**Problem requirements**
The stretch wanted below opens at the line containing "Instruction: Click the Master" and closes at the line containing "Task: Open the gamepad". Please return it exactly, with no other lines.

────────────────

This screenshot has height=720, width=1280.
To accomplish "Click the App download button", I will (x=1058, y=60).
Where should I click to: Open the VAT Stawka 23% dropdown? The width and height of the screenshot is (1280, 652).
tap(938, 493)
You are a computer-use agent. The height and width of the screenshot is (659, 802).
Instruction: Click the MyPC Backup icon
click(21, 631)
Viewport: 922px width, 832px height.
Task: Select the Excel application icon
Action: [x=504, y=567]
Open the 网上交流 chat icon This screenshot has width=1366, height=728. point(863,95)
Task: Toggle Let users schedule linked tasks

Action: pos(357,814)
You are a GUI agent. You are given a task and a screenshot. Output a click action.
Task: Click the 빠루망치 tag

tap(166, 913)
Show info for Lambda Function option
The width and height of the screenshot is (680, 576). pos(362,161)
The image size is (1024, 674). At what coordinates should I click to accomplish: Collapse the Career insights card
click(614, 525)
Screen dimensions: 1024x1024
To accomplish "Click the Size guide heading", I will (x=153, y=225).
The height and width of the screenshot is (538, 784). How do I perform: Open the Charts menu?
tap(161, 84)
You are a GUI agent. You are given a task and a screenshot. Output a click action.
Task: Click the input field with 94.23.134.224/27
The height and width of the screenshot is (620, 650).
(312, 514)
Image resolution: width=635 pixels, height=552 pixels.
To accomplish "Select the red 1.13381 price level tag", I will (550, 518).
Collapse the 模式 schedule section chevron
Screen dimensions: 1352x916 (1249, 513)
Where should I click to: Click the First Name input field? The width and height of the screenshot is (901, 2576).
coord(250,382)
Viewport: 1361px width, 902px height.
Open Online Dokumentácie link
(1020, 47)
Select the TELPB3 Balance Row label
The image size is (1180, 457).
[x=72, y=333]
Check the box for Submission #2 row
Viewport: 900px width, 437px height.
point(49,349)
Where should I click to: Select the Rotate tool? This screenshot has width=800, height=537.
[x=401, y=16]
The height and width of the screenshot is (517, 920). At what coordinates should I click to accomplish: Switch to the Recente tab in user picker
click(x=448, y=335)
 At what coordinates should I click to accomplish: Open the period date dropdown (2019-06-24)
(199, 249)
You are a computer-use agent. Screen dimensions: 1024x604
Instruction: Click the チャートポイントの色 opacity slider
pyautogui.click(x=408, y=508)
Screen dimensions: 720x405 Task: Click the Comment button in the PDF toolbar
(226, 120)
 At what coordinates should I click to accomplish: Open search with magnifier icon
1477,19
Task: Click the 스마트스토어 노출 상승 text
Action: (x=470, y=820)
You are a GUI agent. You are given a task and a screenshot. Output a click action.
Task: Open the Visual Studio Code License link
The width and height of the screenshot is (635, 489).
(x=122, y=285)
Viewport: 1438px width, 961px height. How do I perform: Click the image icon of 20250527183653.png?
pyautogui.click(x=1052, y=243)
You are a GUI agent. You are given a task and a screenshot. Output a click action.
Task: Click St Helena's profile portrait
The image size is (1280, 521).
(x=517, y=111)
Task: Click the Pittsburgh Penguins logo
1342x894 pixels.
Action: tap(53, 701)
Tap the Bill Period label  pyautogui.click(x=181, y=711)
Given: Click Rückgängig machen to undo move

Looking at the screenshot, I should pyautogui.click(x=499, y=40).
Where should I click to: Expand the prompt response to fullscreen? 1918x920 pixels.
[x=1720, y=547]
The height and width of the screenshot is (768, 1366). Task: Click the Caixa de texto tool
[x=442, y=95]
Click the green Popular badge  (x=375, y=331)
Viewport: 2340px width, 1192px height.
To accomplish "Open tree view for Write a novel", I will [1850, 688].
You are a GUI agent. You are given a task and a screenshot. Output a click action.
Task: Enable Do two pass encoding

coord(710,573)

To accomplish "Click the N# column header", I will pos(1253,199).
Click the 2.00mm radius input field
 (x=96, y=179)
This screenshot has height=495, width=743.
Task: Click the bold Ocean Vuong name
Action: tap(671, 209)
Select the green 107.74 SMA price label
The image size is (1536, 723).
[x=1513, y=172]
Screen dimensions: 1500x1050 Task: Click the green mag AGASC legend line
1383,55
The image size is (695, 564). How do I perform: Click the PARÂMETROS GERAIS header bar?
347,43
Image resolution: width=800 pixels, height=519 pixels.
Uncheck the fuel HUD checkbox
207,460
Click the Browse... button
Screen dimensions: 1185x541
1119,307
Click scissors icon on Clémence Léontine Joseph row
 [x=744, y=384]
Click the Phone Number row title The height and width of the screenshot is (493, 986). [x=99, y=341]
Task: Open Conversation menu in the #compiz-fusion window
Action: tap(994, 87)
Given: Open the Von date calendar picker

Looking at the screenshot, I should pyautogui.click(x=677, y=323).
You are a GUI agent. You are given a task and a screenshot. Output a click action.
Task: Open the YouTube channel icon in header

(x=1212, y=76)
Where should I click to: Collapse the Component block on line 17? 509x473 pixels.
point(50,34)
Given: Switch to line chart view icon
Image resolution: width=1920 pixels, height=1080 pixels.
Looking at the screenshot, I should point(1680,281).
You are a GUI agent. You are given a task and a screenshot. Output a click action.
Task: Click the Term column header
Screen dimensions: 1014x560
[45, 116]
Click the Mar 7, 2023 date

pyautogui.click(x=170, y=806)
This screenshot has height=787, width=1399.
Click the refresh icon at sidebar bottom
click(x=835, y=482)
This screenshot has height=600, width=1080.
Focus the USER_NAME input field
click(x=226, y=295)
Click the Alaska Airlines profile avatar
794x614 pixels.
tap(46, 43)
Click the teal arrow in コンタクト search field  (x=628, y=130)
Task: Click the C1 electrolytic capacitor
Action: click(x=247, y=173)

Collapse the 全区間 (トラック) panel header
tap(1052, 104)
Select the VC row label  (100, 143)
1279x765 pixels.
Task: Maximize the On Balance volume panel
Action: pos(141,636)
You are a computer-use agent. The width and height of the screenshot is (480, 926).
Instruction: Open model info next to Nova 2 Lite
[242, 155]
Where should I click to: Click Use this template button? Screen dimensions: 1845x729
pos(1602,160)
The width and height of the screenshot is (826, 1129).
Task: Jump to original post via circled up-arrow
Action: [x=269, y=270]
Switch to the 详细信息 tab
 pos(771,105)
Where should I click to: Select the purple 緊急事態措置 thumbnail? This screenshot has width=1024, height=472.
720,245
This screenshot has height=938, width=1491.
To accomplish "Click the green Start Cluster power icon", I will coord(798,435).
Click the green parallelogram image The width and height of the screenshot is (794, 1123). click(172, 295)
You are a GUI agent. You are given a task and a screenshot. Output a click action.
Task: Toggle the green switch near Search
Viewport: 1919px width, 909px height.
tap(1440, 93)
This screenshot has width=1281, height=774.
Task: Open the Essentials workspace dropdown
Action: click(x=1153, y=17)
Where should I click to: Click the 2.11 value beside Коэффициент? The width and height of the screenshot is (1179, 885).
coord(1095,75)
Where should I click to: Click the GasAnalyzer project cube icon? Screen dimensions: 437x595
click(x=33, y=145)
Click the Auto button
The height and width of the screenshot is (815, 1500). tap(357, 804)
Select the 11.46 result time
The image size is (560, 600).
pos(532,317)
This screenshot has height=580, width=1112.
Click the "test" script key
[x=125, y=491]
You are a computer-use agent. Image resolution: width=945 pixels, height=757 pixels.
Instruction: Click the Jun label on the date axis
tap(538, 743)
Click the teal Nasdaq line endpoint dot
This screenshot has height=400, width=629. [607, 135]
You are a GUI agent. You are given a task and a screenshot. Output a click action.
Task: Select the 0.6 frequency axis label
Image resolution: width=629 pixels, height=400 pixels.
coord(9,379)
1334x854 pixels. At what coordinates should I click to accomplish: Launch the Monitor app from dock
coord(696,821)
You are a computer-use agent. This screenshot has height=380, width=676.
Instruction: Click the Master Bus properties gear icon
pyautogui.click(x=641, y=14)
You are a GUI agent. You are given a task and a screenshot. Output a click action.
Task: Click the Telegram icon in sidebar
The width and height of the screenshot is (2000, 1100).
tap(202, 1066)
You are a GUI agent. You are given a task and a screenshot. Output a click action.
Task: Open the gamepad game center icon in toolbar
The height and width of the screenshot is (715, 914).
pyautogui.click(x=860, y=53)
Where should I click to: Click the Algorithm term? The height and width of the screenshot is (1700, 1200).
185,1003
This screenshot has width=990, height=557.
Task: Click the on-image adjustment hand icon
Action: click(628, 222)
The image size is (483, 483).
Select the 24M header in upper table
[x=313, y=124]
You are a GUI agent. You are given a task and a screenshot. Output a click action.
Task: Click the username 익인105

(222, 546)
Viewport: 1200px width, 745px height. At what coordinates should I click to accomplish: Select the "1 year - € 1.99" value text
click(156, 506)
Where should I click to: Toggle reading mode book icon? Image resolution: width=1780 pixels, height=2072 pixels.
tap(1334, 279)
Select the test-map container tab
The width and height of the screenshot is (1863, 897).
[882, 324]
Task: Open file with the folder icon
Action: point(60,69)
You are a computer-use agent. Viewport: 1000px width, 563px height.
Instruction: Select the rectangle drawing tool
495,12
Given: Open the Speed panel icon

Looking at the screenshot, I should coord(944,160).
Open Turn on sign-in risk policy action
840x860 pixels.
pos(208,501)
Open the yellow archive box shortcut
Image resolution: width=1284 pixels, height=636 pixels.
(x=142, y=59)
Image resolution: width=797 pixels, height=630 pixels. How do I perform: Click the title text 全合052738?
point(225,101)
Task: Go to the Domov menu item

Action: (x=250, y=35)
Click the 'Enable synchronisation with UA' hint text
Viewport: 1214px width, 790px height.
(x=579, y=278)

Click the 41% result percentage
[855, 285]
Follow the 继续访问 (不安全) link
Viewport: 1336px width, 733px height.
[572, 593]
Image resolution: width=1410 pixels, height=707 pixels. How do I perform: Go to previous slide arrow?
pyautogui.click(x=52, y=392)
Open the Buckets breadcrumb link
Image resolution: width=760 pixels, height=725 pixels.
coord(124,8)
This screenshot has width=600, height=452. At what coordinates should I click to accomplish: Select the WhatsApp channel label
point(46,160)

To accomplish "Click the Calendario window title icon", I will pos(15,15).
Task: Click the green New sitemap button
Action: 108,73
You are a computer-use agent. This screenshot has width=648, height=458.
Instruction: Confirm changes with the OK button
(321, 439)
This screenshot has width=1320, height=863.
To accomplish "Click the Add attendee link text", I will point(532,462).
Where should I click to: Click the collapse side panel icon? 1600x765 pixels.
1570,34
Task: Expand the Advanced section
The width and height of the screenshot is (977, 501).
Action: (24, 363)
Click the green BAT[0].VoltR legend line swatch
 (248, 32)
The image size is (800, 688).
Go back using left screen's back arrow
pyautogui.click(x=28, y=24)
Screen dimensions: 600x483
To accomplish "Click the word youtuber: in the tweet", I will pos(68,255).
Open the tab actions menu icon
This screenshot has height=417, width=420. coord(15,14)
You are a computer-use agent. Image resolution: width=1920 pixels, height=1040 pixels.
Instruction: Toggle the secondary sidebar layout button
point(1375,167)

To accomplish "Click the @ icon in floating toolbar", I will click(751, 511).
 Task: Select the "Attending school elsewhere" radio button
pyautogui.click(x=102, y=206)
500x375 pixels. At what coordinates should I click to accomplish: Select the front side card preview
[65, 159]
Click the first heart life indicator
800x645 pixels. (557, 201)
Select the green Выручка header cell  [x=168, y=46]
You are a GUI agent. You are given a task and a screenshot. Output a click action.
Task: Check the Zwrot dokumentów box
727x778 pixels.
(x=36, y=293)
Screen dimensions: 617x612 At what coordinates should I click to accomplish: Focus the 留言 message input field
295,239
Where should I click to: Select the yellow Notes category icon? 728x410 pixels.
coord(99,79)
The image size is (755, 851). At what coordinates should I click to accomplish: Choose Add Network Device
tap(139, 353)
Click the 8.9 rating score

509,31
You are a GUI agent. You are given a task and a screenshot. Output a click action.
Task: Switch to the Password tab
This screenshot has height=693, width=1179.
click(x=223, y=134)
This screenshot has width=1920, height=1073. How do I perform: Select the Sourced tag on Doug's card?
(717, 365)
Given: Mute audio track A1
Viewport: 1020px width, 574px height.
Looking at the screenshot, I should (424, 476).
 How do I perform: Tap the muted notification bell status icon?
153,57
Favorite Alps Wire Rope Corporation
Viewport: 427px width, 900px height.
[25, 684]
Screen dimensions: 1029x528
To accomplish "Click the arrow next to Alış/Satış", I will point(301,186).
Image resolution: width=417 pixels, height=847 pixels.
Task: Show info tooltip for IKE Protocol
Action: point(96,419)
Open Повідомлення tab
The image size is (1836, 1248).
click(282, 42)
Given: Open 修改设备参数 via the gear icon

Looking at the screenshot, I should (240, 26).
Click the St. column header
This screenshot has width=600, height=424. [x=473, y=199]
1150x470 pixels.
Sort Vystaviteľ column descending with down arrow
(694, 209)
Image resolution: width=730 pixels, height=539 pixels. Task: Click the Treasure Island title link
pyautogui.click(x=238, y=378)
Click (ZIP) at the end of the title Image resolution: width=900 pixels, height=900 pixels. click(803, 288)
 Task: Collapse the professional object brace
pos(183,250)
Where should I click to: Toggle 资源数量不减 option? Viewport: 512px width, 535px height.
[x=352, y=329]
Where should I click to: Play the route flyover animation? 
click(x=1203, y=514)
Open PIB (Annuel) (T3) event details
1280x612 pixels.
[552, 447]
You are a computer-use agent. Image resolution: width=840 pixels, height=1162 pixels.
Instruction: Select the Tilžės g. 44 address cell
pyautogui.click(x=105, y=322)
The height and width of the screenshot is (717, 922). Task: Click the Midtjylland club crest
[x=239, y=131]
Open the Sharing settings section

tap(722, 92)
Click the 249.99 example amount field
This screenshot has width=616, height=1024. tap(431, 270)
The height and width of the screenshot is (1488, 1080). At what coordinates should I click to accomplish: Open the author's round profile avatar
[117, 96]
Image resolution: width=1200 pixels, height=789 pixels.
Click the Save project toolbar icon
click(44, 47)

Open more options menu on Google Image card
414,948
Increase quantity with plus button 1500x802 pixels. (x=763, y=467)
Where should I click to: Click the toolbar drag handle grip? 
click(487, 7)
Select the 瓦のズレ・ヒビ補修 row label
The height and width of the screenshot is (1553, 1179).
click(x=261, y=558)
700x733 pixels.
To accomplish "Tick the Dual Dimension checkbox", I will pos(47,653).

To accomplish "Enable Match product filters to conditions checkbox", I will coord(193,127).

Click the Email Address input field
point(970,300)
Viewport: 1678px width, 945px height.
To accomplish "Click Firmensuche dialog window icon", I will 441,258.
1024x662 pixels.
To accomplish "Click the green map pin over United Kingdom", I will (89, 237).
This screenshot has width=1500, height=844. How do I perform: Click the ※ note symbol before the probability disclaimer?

────────────────

**Answer space**
Instruction: Click the Master Bus properties gear icon
pyautogui.click(x=641, y=14)
You are a GUI agent. You are given a task and a screenshot. Output a click action.
Task: Click the Telegram icon in sidebar
The width and height of the screenshot is (2000, 1100).
tap(202, 1066)
You are a GUI agent. You are given a task and a screenshot. Output a click action.
Task: Open the gamepad game center icon in toolbar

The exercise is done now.